- [EXERCISE AIM] Copy the data precisely, character for character, and leave out every picture.

- [PROVIDED DATA]

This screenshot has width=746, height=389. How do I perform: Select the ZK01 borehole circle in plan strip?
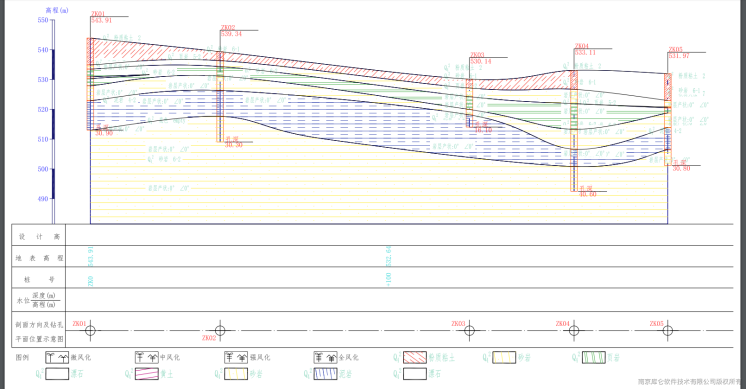(x=90, y=331)
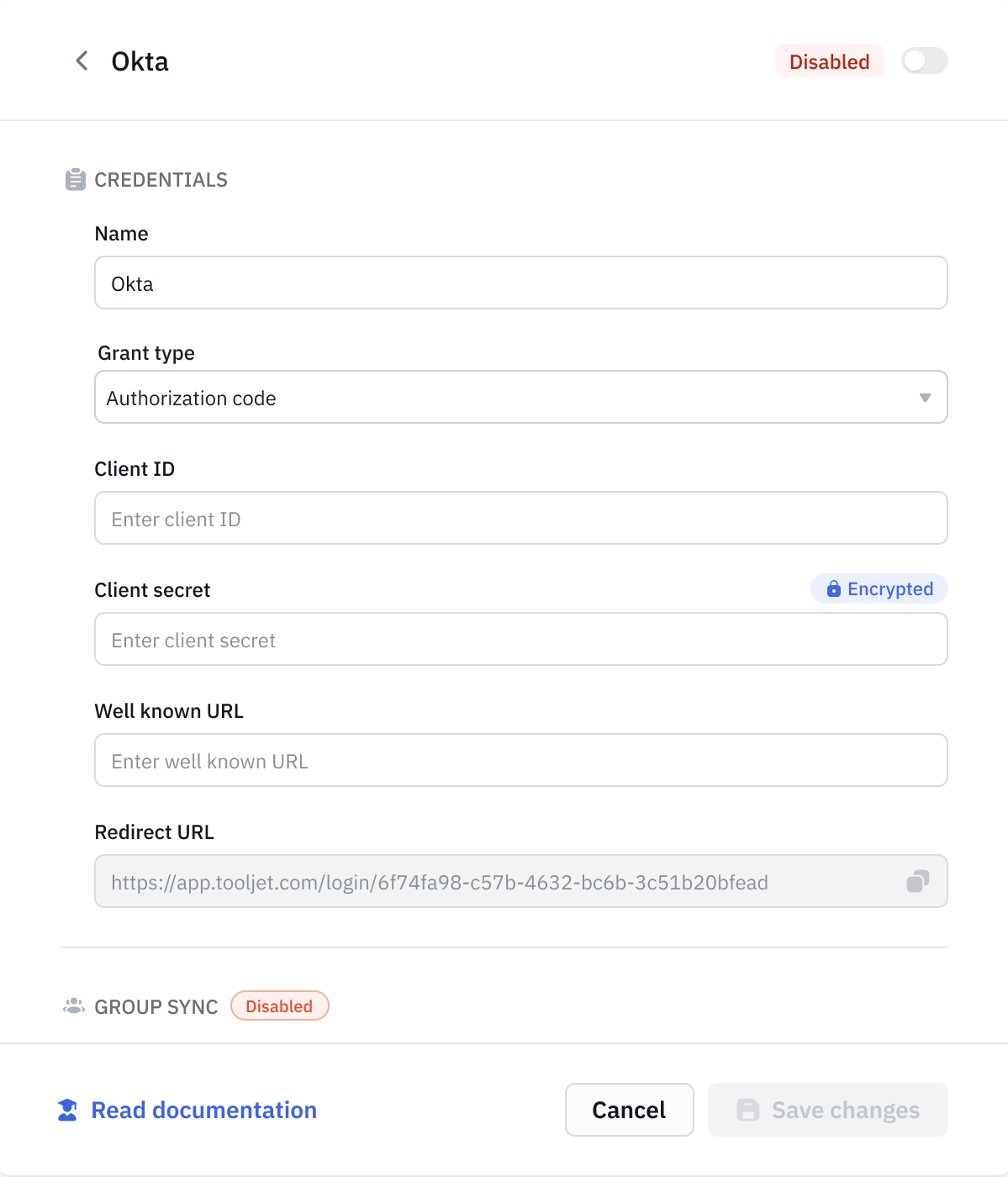Expand the GROUP SYNC section

[x=156, y=1006]
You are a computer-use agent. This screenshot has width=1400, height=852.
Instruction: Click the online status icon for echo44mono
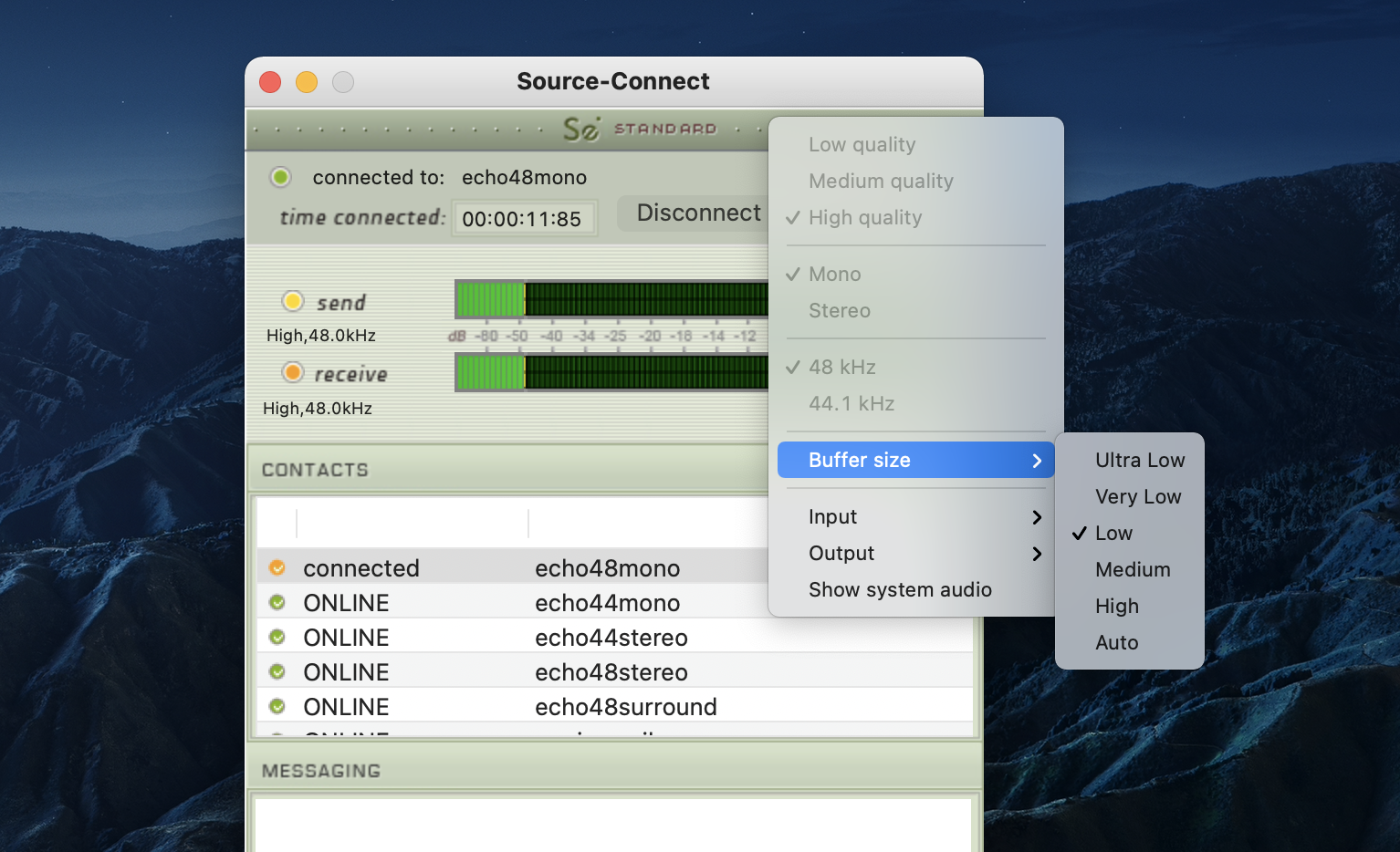tap(277, 603)
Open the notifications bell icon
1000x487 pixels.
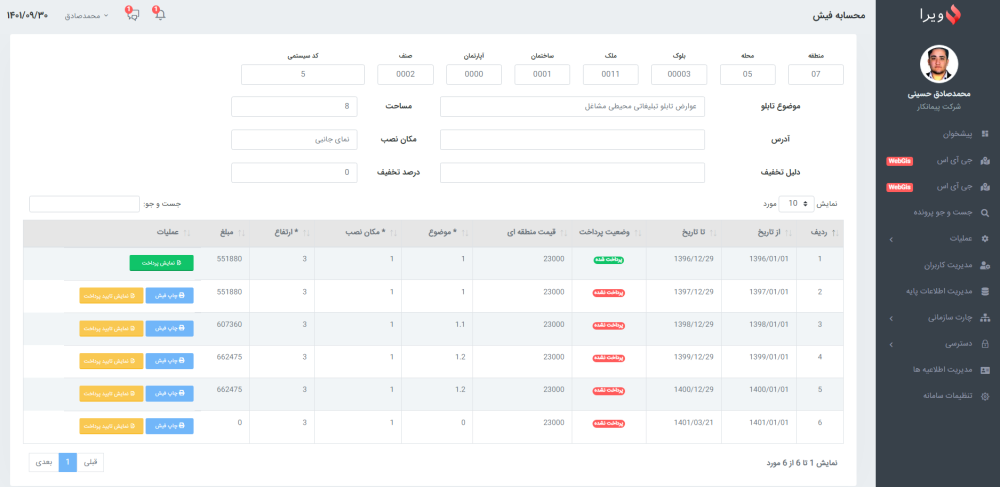[159, 15]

- [THE ANSWER]
This screenshot has width=746, height=389. How do I perform: Select the ZK01 borehole circle in plan strip?
(x=90, y=331)
Expand the GROUP SYNC section

[x=156, y=1006]
You are a computer-use agent. This screenshot has width=1400, height=852.
Instruction: Click the online status icon for echo44mono
tap(277, 603)
Open the notifications bell icon
1000x487 pixels.
[159, 15]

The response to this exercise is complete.